Le porte-parole du ministère iranien des Affaires étrangères, Esmaeil Baqaei, a affirmé lundi que les discussions avec les États-Unis se poursuivent par l’intermédiaire d’une médiation pakistanaise.
pakistanaise.
« Ils ont alimenté des spéculations sur l’enrichissement et les matières uraniums, mais nous avons indiqué que cela n’avait aucun fondement », a déclaré Esmaeil Baqaei, selon des propos rapportés par l’agence iranienne Mehr.
« Les Américains ont présenté des propositions, et nous avons également présenté nos points de vue », a-t-il ajouté.
Le porte-parole iranien a également réagi à un projet de résolution américano-bahreïni concernant le détroit d’Ormuz, estimant que le Conseil de sécurité des Nations unies « ne peut pas accuser l’Iran de porter atteinte à la sécurité de la région ».
« La Chine et la Russie savent que la principale source d’insécurité maritime et de menace contre le libre-échange est les États-Unis », a-t-il affirmé
« Si la communauté internationale veut agir de manière responsable, elle devrait condamner les actions des États-Unis », a encore déclaré Baqaei.
Les tensions régionales se sont intensifiées depuis les frappes lancées en février par les États-Unis et Israël contre l’Iran.

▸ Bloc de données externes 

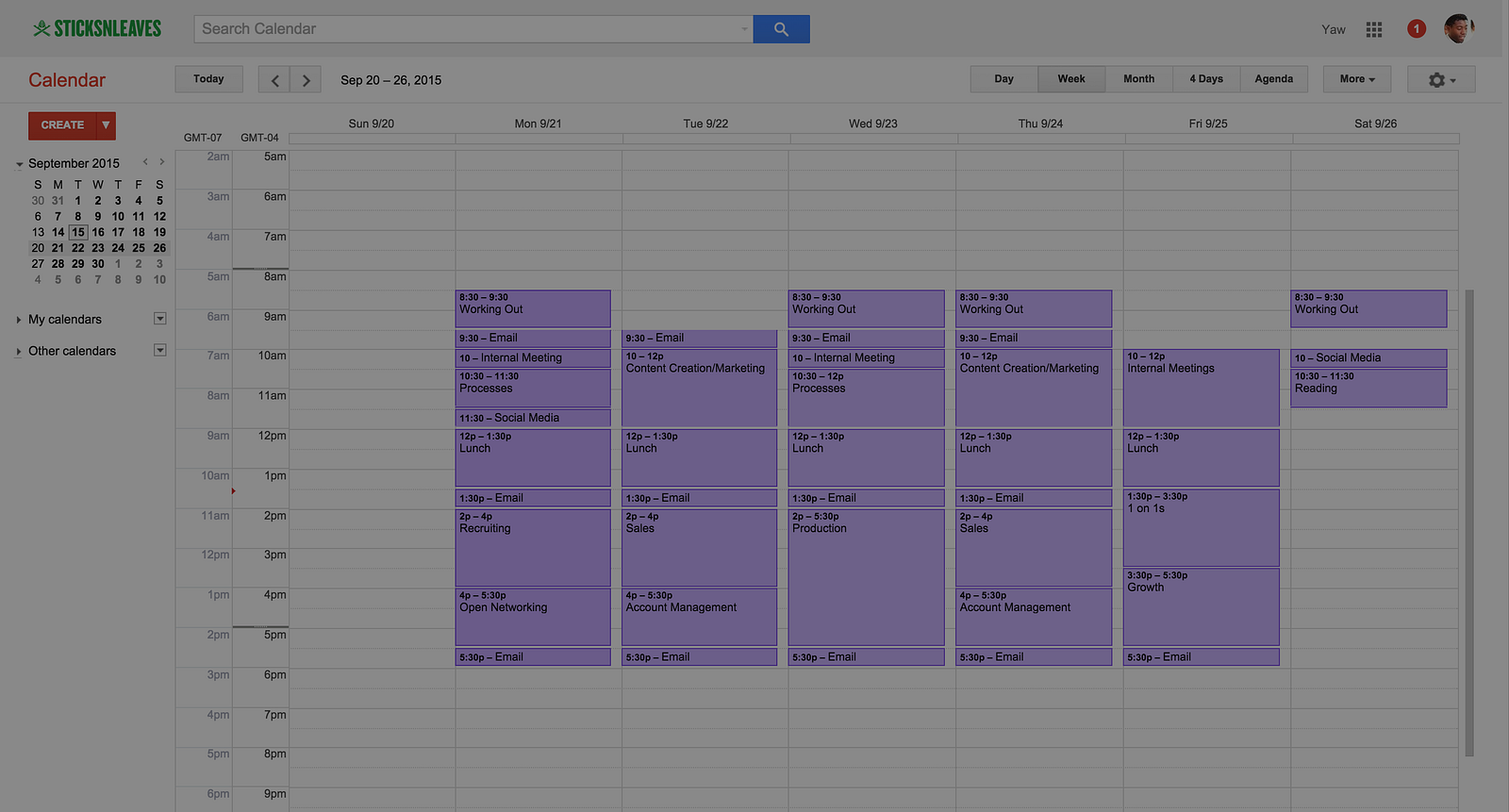Open the red notifications badge

[x=1416, y=29]
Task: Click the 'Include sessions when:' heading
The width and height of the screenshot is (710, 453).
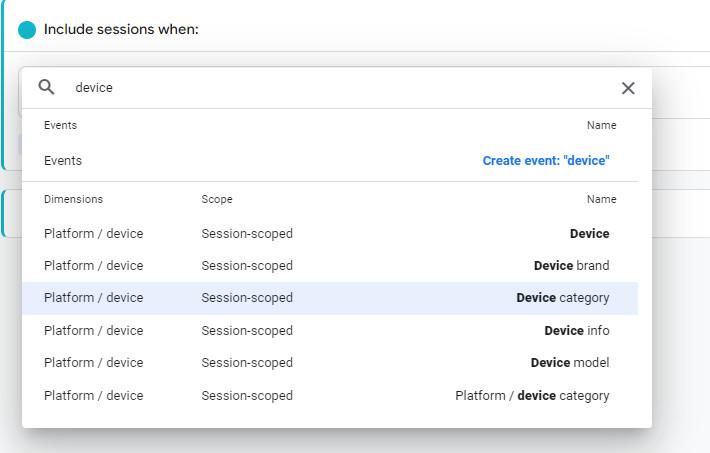Action: point(121,29)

Téhéran avait riposté par des frappes visant Israël ainsi que des alliés américains du Golfe, dont les Émirats arabes unis, avant de fermer le détroit d’Ormuz.
Un cessez-le-feu est entré en vigueur le 8 avril grâce à une médiation pakistanaise, sans toutefois déboucher sur un accord durable lors des discussions menées à Islamabad. Le président américain Donald Trump a ensuite prolongé la trêve pour une durée indéterminée.